### DATA SECTION
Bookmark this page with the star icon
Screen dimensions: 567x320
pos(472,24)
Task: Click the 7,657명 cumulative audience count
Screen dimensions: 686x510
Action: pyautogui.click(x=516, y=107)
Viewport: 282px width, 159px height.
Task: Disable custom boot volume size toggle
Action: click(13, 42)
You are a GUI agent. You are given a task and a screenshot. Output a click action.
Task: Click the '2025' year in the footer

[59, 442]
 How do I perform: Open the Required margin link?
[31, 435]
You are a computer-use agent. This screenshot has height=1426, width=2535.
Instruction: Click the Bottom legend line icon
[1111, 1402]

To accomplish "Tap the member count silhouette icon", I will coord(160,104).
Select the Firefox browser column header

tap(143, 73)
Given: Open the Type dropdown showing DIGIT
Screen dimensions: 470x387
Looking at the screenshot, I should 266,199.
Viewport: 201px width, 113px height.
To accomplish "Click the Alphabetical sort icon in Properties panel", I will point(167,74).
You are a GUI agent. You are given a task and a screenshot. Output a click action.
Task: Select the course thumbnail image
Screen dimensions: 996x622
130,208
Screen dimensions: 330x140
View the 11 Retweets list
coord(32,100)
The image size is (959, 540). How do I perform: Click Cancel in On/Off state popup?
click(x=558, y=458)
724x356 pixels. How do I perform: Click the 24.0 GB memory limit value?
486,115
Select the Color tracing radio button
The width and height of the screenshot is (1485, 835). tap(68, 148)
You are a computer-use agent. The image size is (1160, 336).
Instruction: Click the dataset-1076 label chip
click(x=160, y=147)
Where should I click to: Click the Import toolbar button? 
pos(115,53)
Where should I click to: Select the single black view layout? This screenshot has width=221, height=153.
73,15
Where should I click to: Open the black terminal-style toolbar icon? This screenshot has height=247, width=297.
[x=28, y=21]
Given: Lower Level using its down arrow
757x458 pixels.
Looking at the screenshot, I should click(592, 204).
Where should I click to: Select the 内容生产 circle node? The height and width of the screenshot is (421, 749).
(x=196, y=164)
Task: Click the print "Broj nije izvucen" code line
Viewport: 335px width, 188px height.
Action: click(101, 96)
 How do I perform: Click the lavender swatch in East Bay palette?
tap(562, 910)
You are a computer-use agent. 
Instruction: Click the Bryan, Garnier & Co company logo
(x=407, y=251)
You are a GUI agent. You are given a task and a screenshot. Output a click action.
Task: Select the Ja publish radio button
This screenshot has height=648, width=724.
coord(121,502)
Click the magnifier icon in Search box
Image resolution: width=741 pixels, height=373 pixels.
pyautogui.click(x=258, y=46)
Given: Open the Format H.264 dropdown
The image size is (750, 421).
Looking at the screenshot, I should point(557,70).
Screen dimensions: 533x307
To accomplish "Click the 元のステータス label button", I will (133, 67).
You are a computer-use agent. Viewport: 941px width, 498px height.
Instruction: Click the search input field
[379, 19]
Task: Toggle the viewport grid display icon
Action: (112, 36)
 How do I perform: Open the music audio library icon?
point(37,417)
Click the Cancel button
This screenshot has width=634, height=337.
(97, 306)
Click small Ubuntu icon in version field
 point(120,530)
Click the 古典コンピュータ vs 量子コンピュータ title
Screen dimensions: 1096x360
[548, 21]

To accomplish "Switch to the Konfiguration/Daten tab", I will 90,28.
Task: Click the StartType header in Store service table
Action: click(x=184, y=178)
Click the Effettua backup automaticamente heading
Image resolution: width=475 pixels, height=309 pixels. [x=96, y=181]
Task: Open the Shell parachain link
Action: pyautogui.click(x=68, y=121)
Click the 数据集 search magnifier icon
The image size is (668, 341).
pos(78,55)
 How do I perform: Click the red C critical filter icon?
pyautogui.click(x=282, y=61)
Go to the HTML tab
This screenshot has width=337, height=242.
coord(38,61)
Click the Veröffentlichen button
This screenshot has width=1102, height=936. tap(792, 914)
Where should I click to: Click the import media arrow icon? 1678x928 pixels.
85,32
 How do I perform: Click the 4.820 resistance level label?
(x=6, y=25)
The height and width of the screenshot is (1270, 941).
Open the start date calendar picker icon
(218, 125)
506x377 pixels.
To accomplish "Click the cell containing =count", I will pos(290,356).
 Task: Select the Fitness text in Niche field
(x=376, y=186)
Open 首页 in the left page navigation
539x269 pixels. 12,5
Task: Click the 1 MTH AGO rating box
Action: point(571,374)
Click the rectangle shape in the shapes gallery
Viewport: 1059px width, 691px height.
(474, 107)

### TASK TO CARRY OUT
Could you reproduce the material above with every "How do I perform" switched to "How can I" and nothing else changed?

### TASK ANSWER
Bookmark this page with the star icon
Screen dimensions: 567x320
pos(472,24)
Task: Click the 7,657명 cumulative audience count
Screen dimensions: 686x510
Action: pyautogui.click(x=516, y=107)
Viewport: 282px width, 159px height.
Task: Disable custom boot volume size toggle
Action: click(13, 42)
You are a GUI agent. You are given a task and a screenshot. Output a click action.
Task: Click the '2025' year in the footer

[59, 442]
 How can I: Open the Required margin link?
[31, 435]
You are a computer-use agent. This screenshot has height=1426, width=2535.
Instruction: Click the Bottom legend line icon
[1111, 1402]

To accomplish "Tap the member count silhouette icon", I will coord(160,104).
Select the Firefox browser column header

tap(143, 73)
Given: Open the Type dropdown showing DIGIT
Screen dimensions: 470x387
Looking at the screenshot, I should 266,199.
Viewport: 201px width, 113px height.
To accomplish "Click the Alphabetical sort icon in Properties panel", I will point(167,74).
You are a GUI agent. You are given a task and a screenshot. Output a click action.
Task: Select the course thumbnail image
Screen dimensions: 996x622
130,208
Screen dimensions: 330x140
View the 11 Retweets list
coord(32,100)
The image size is (959, 540). How can I: Click Cancel in On/Off state popup?
click(x=558, y=458)
724x356 pixels. How can I: Click the 24.0 GB memory limit value?
486,115
Select the Color tracing radio button
The width and height of the screenshot is (1485, 835). tap(68, 148)
You are a computer-use agent. The image size is (1160, 336).
Instruction: Click the dataset-1076 label chip
click(x=160, y=147)
Where should I click to: Click the Import toolbar button? 
pos(115,53)
Where should I click to: Select the single black view layout? This screenshot has width=221, height=153.
73,15
Where should I click to: Open the black terminal-style toolbar icon? This screenshot has height=247, width=297.
[x=28, y=21]
Given: Lower Level using its down arrow
757x458 pixels.
Looking at the screenshot, I should click(592, 204).
Where should I click to: Select the 内容生产 circle node? The height and width of the screenshot is (421, 749).
(x=196, y=164)
Task: Click the print "Broj nije izvucen" code line
Viewport: 335px width, 188px height.
Action: click(101, 96)
 How can I: Click the lavender swatch in East Bay palette?
tap(562, 910)
You are a computer-use agent. 
Instruction: Click the Bryan, Garnier & Co company logo
(x=407, y=251)
You are a GUI agent. You are given a task and a screenshot. Output a click action.
Task: Select the Ja publish radio button
This screenshot has height=648, width=724.
coord(121,502)
Click the magnifier icon in Search box
Image resolution: width=741 pixels, height=373 pixels.
pyautogui.click(x=258, y=46)
Given: Open the Format H.264 dropdown
The image size is (750, 421).
Looking at the screenshot, I should point(557,70).
Screen dimensions: 533x307
To accomplish "Click the 元のステータス label button", I will (133, 67).
You are a computer-use agent. Viewport: 941px width, 498px height.
Instruction: Click the search input field
[379, 19]
Task: Toggle the viewport grid display icon
Action: (112, 36)
 How can I: Open the music audio library icon?
point(37,417)
Click the Cancel button
This screenshot has width=634, height=337.
(97, 306)
Click small Ubuntu icon in version field
 point(120,530)
Click the 古典コンピュータ vs 量子コンピュータ title
Screen dimensions: 1096x360
[548, 21]

To accomplish "Switch to the Konfiguration/Daten tab", I will 90,28.
Task: Click the StartType header in Store service table
Action: click(x=184, y=178)
Click the Effettua backup automaticamente heading
Image resolution: width=475 pixels, height=309 pixels. [x=96, y=181]
Task: Open the Shell parachain link
Action: pyautogui.click(x=68, y=121)
Click the 数据集 search magnifier icon
The image size is (668, 341).
pos(78,55)
 How can I: Click the red C critical filter icon?
pyautogui.click(x=282, y=61)
Go to the HTML tab
This screenshot has width=337, height=242.
coord(38,61)
Click the Veröffentlichen button
This screenshot has width=1102, height=936. tap(792, 914)
Where should I click to: Click the import media arrow icon? 1678x928 pixels.
85,32
 How can I: Click the 4.820 resistance level label?
(x=6, y=25)
The height and width of the screenshot is (1270, 941).
Open the start date calendar picker icon
(218, 125)
506x377 pixels.
To accomplish "Click the cell containing =count", I will pos(290,356).
 Task: Select the Fitness text in Niche field
(x=376, y=186)
Open 首页 in the left page navigation
539x269 pixels. 12,5
Task: Click the 1 MTH AGO rating box
Action: point(571,374)
Click the rectangle shape in the shapes gallery
Viewport: 1059px width, 691px height.
(474, 107)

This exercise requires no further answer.